YOUR ASSIGNMENT: Restate word for word the lines from the one bearing "Where should I" through the end of the entries below, and leave every picture out.

Records from a dataset:
──────

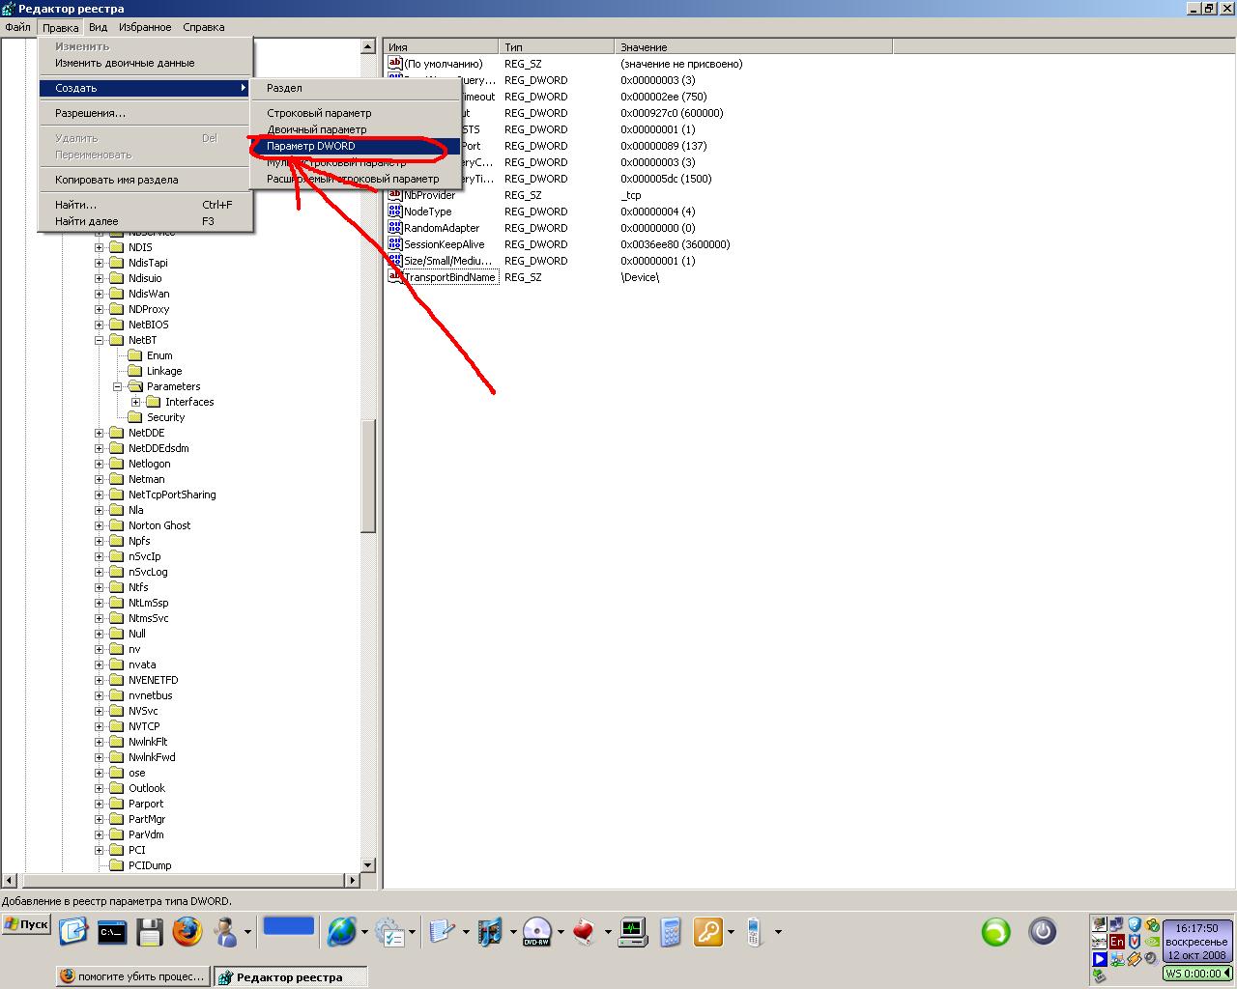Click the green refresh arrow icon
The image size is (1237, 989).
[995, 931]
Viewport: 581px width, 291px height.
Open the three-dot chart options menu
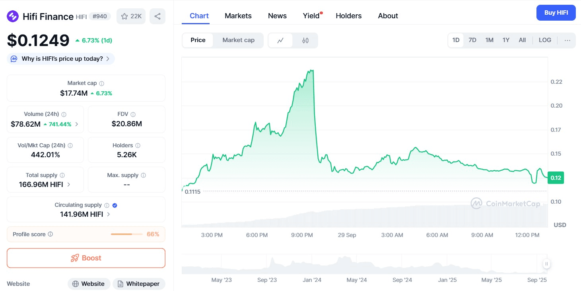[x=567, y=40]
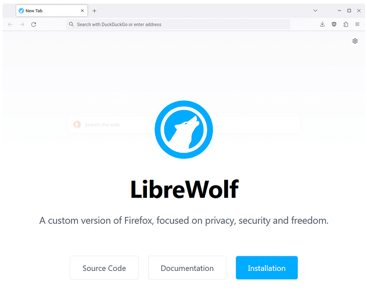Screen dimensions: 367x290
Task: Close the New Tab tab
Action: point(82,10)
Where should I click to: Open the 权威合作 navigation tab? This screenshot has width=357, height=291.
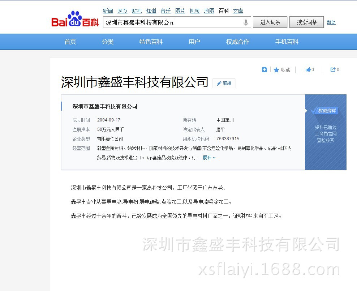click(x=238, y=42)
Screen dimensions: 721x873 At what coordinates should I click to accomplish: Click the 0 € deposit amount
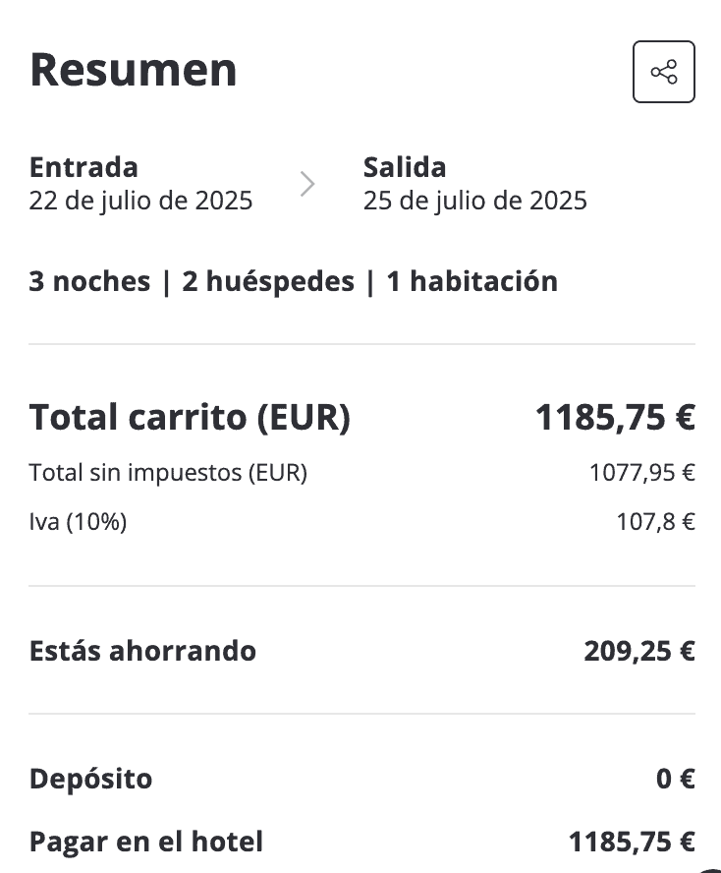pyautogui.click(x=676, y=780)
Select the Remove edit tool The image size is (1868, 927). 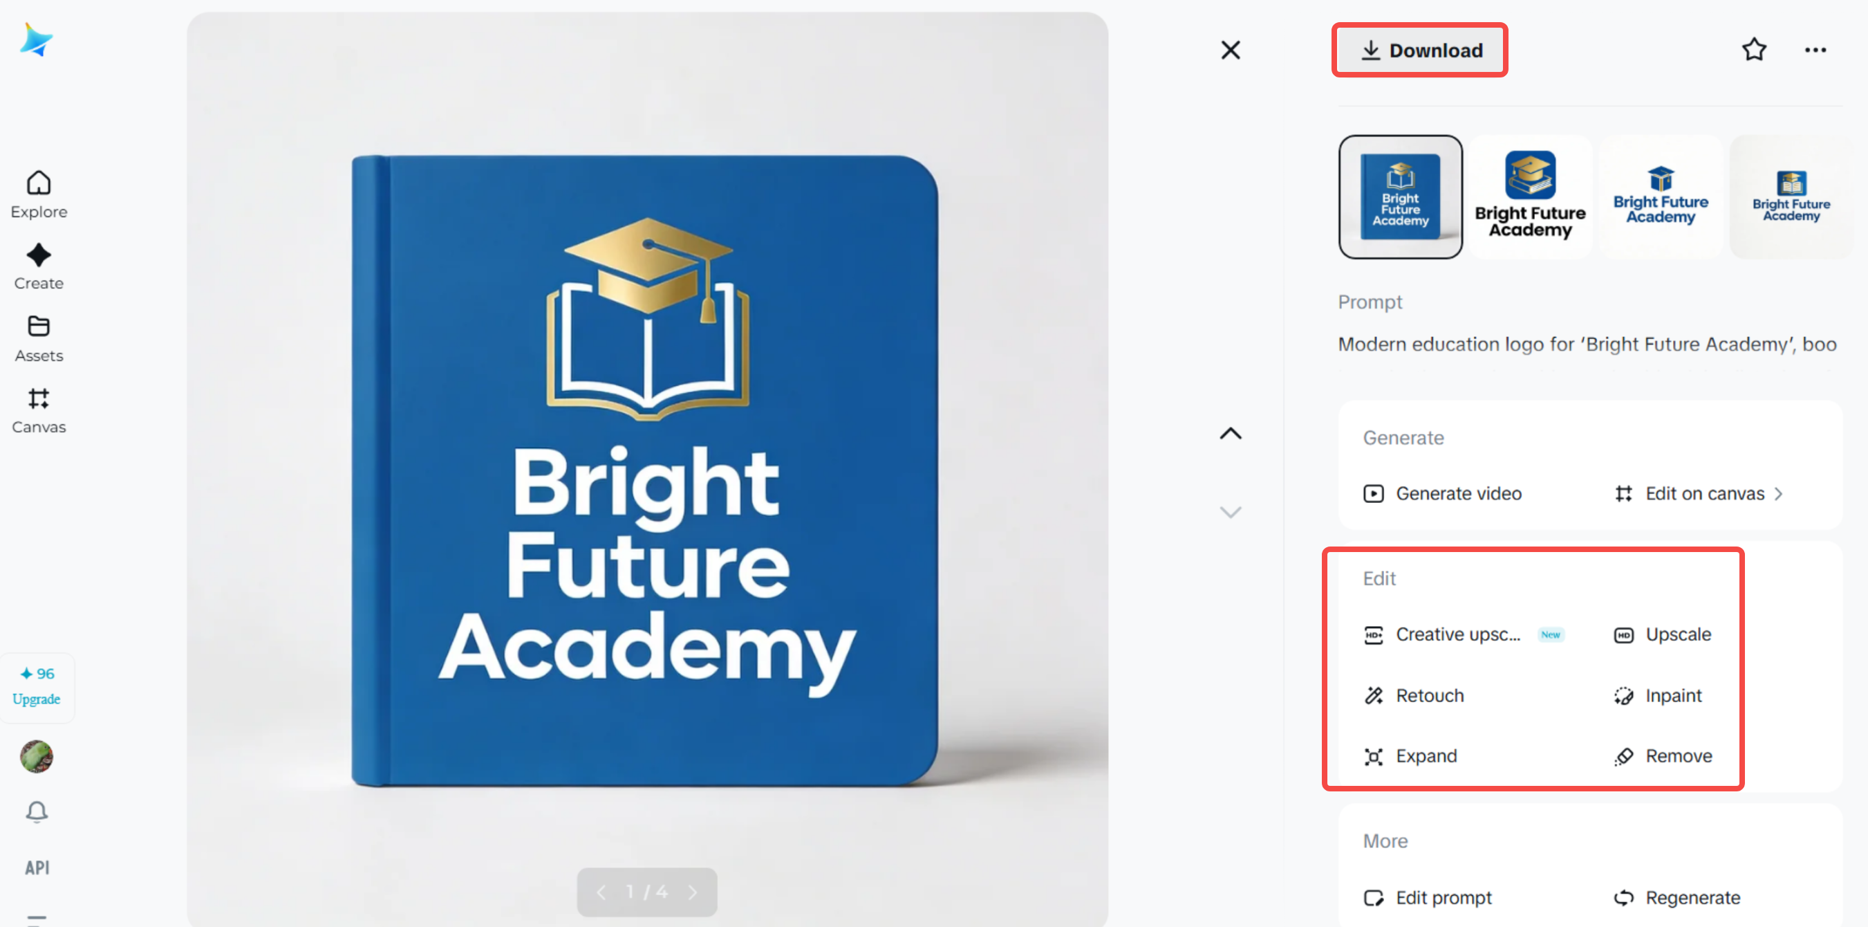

──────

ANSWER TO THIS PROBLEM:
Where should I click to: Open the 权威合作 navigation tab? This screenshot has width=357, height=291.
click(x=238, y=42)
Screen dimensions: 721x873 At what coordinates should I click to accomplish: Click the 0 € deposit amount
pyautogui.click(x=676, y=780)
Select the Remove edit tool The image size is (1868, 927). 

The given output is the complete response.